29.06.2024

Europawahl, Jugend und TikTok - Leserbrief

[veröffentlicht am 29.06.2024, Änderungen der WZ-Red. in rot]

Einige Analysen der Wahlergebnisse schimpfen auf “die Jugend” und das Wahlergebnis, insbesondere der Jugendlichen unter 18, die zum ersten Mal wählen durften.

Dazu ein paar Gedanken, zuerst zur Wahlstatistik, dann zur Umweltzerstörung und zum Internet:

das Wahlergebnis für die AfD und die anderen extremen Parteien (Heimat, Basis, usw.) liegt bei dieser Altersgruppe ziemlich genau im Durchschnitt. Zusammen mit der Beobachtung, dass die Über-50-jährigen besonders wenig extrem gewählt haben, bleibt als Schlussfolgerung also nur übrig, dass gerade die mittlere Altersgruppe überdurchschnittlich stark diese Parteien gewählt haben.
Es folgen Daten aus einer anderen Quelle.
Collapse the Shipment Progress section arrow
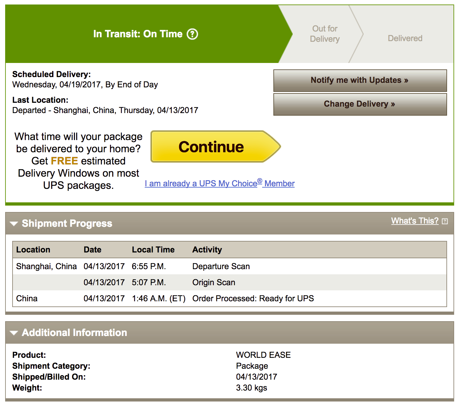The width and height of the screenshot is (458, 406). [14, 224]
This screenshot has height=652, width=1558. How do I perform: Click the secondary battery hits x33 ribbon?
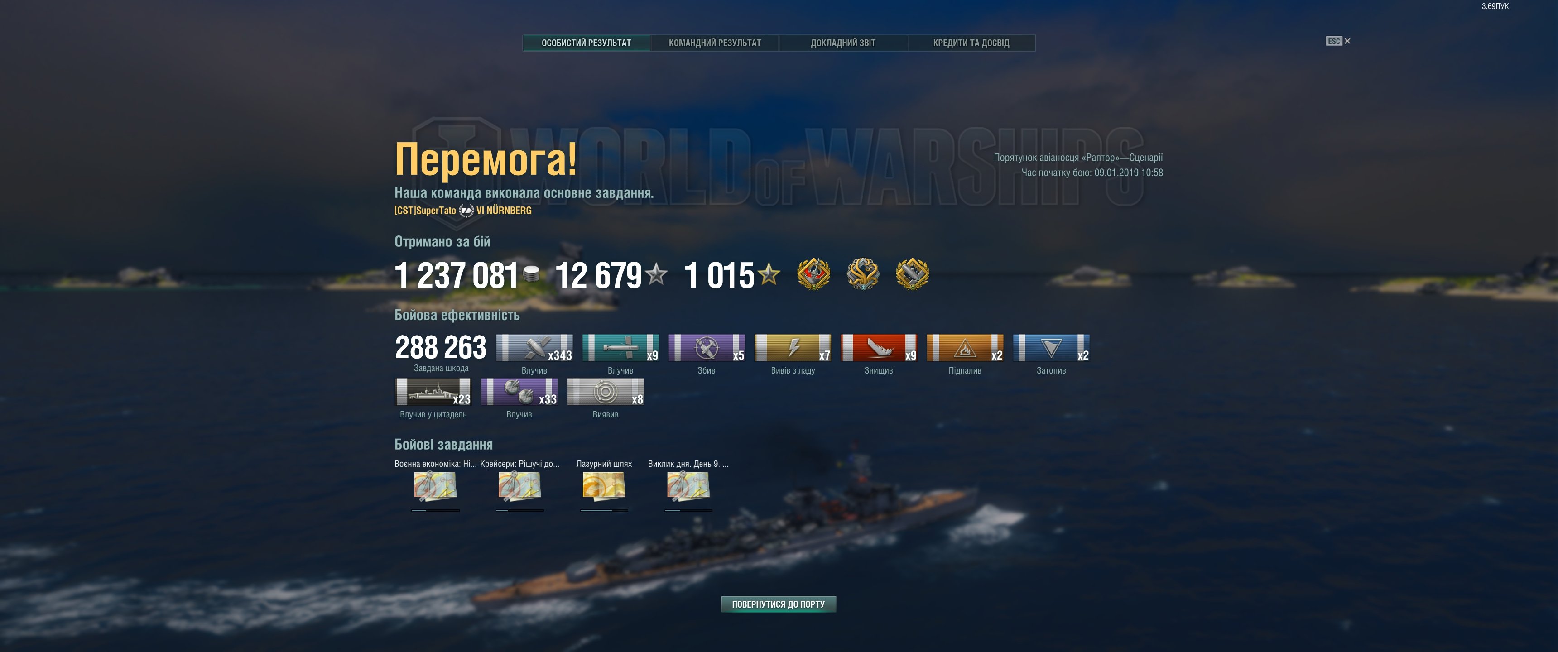point(520,392)
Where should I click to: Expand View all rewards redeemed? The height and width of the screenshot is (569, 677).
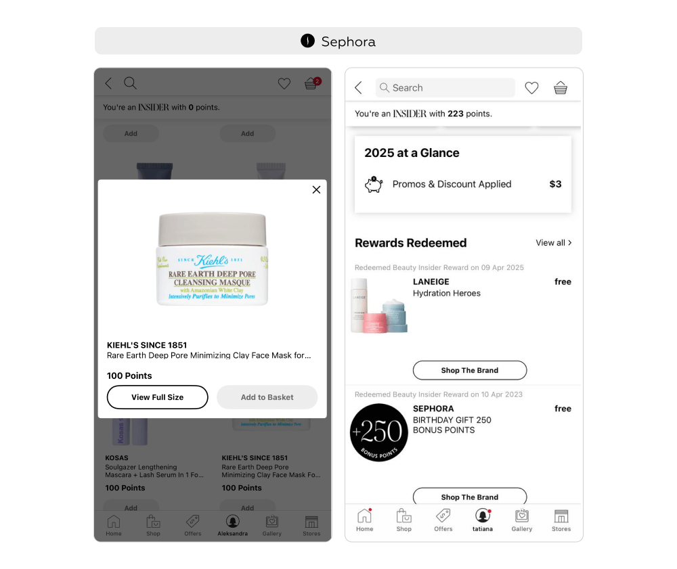tap(554, 243)
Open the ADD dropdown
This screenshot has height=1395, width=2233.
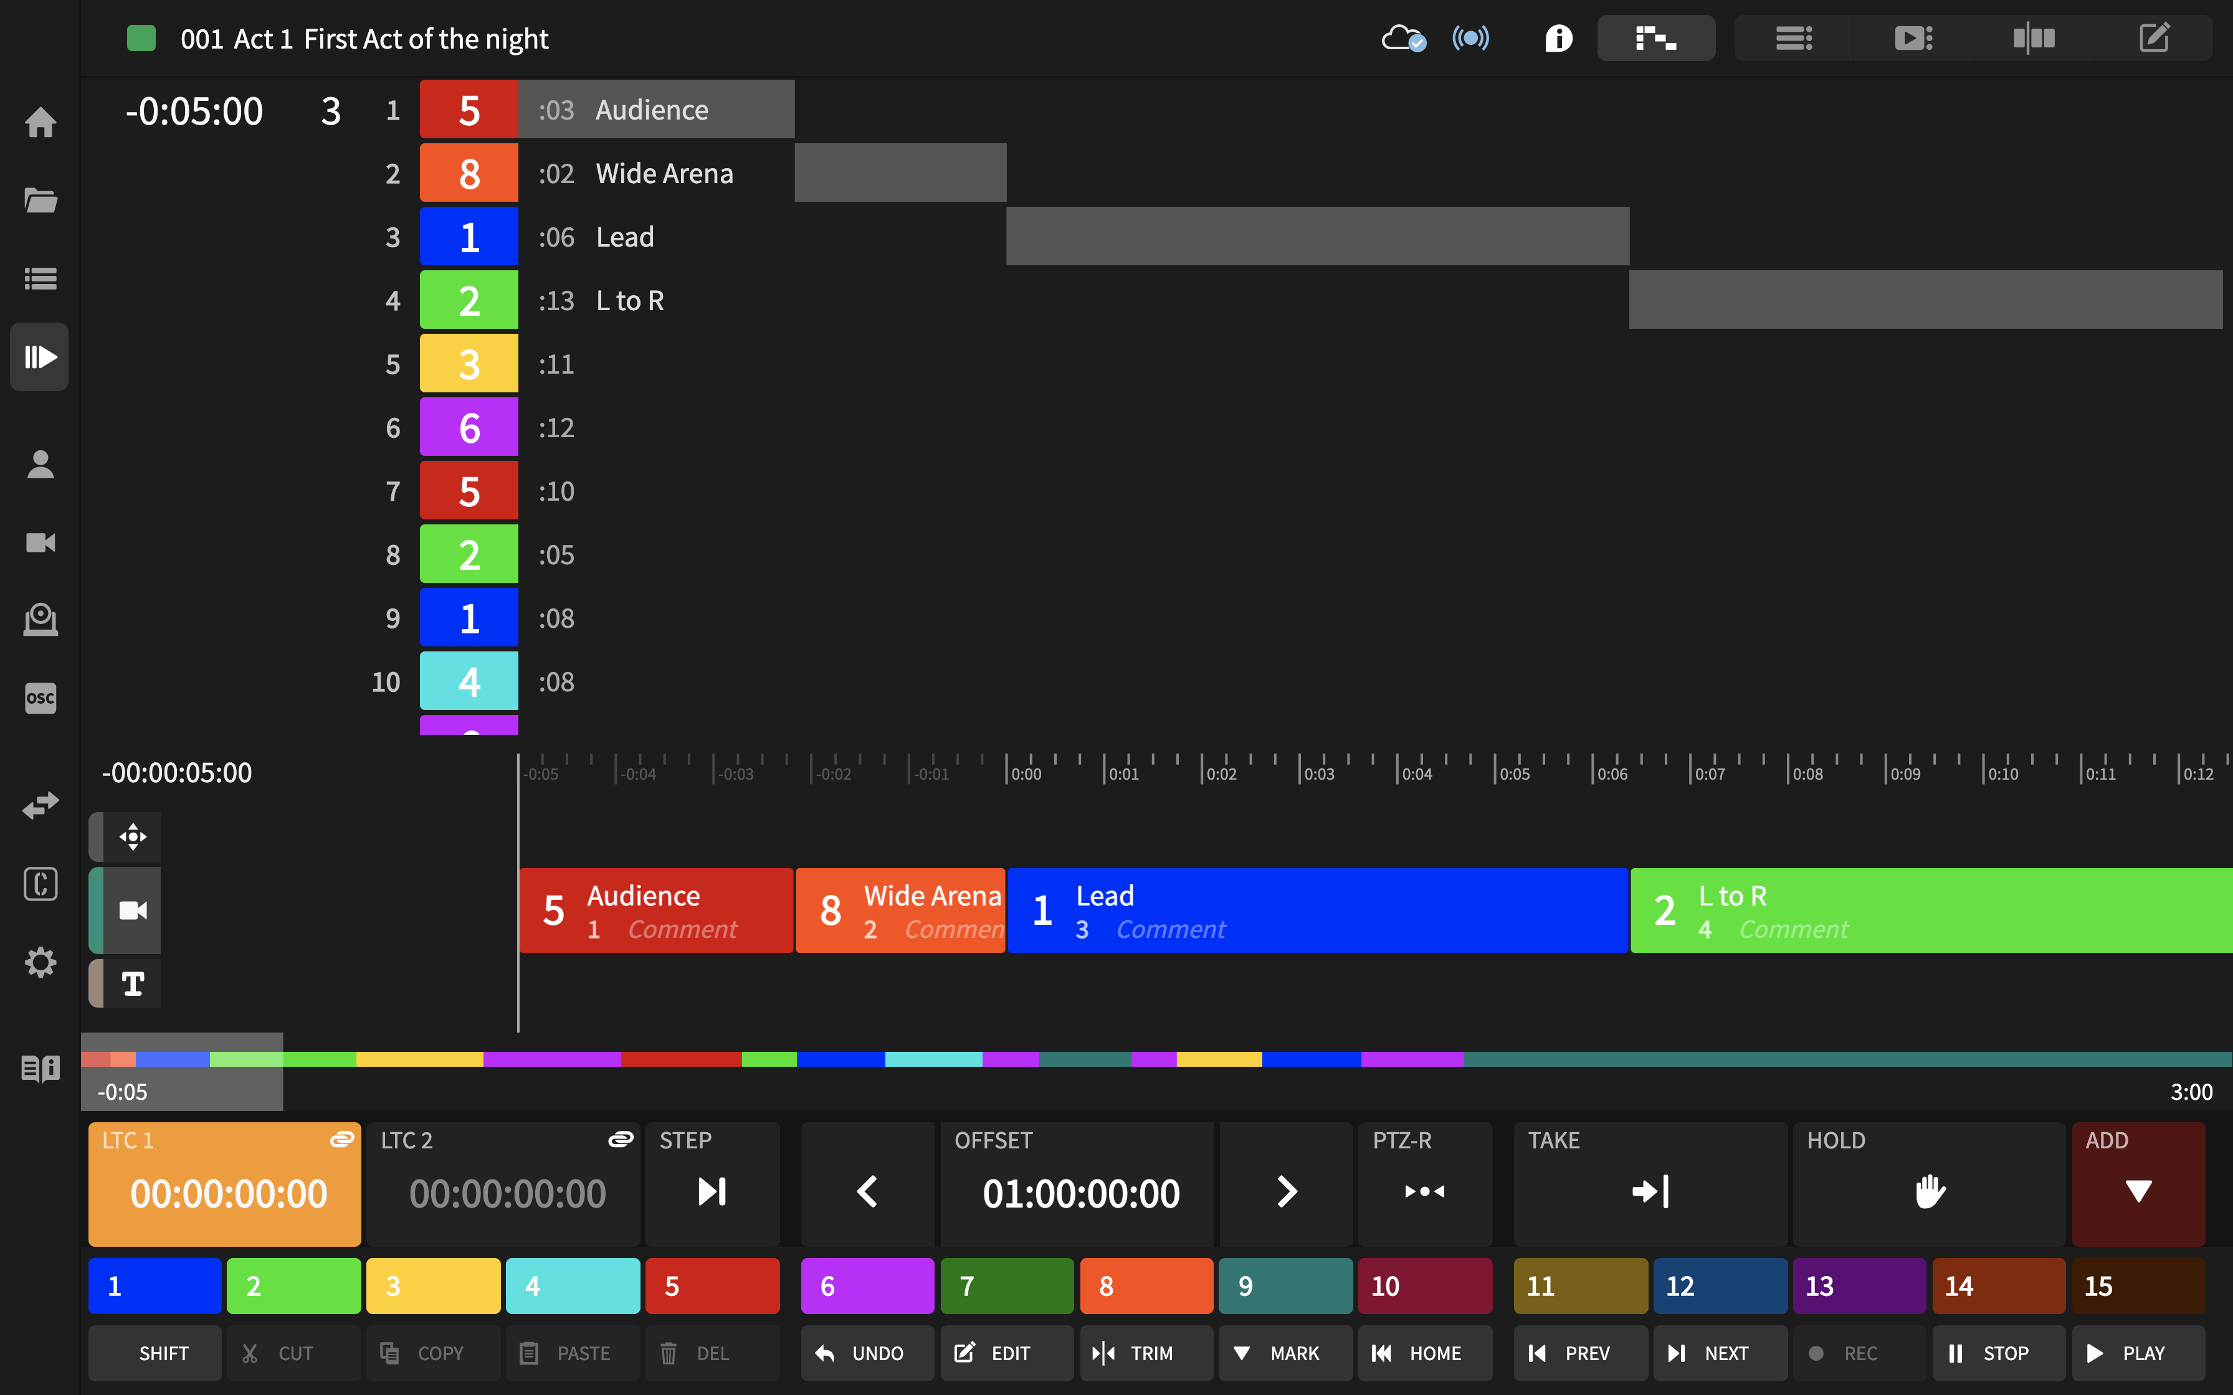click(x=2138, y=1191)
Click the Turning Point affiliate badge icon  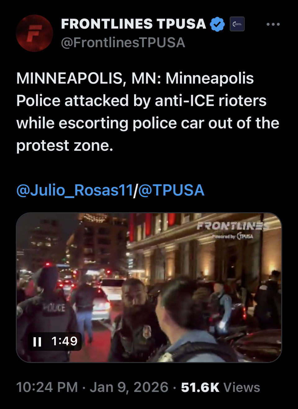[x=237, y=24]
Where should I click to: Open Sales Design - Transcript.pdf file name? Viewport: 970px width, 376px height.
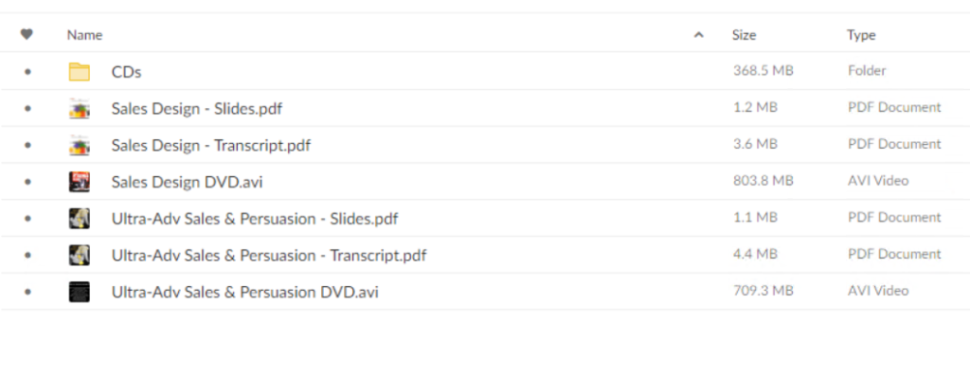(211, 146)
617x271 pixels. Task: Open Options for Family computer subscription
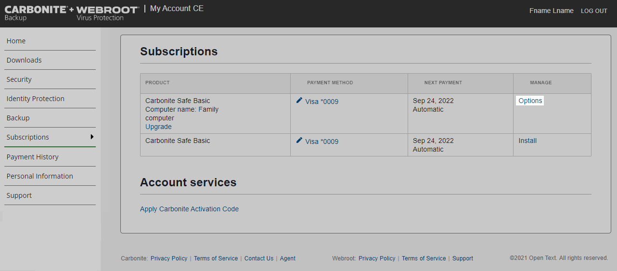(530, 101)
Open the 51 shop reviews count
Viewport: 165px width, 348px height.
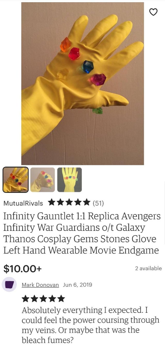pos(98,203)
Umgekehrt finde ich es überraschend, dass die Jugendlichen aus Verdrossenheit nicht noch stärker diese Parteien gewählt haben, sondern wirklich im Durchschnitt liegen.

Das sind nämlich die Jugendlichen, die einige Jahre lang mit einer verkürzten Schulzeit durch G8 gequält wurde, und deren Uni-Zeit durch die Bologna-Reform verkürzt werden sollte, damit sie früher in den Arbeitsmarkt eintreten können, und denen jetzt eventuell auch noch ein Pflichtdienst droht. Das sind die Jugendlichen, die zahlenmäßig nicht genügend Wähler darstellen, um bei Wahlen etwas zu verändern - 55 % der Wahlberechtigten sind 50 Jahre oder älter. Das sind die Jugendlichen, die in der Welt leben müssen, die wir - insbesondere in den letzten 40 Jahren - massiv geschädigt haben und es jetzt nicht gebacken bekommen, rechtzeitige und hinreichende Gegenmaßnahmen zu ergreifen. Wir sind zwar auf einem Weg dahin, aber es gibt zuviele Bremser, sowohl in der Regierung, als auch in der Opposition, als auch in der Industrie, die nach wie vor zu stark von fossilen Geschäften profitiert, als auch in den Medien, die im Hintergrund zu stark von fossilen Interessen ihrer Besitzer gesteuert werden (Stichwort “Heiz-Hammer” in den Springer-Medien, großer Anteilseigner KKR).

Geradezu ironisch, dass Merz jetzt plötzlich “voll hinter der Wärmewende steht”, weil Blackrock 880 Mio. Euro in Enpal investiert.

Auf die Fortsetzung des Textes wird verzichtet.